Output the data as a Markdown table with two columns, Nr for the row number and Line for the line itself, leaving out any blank lines. Include only the lines starting with the one containing "Image resolution: width=1568" and going on through the one containing "Add the green boy's jacket to cart", both included.

** Start Stored data **

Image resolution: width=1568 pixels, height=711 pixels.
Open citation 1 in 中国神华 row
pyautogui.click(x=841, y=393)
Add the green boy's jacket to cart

** End Stored data **
** Start Stored data **

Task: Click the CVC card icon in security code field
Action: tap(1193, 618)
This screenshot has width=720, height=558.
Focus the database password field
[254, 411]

** End Stored data **

#### [Task answer]
| Nr | Line |
|---|---|
| 1 | Image resolution: width=1568 pixels, height=711 pixels. |
| 2 | Open citation 1 in 中国神华 row |
| 3 | pyautogui.click(x=841, y=393) |
| 4 | Add the green boy's jacket to cart |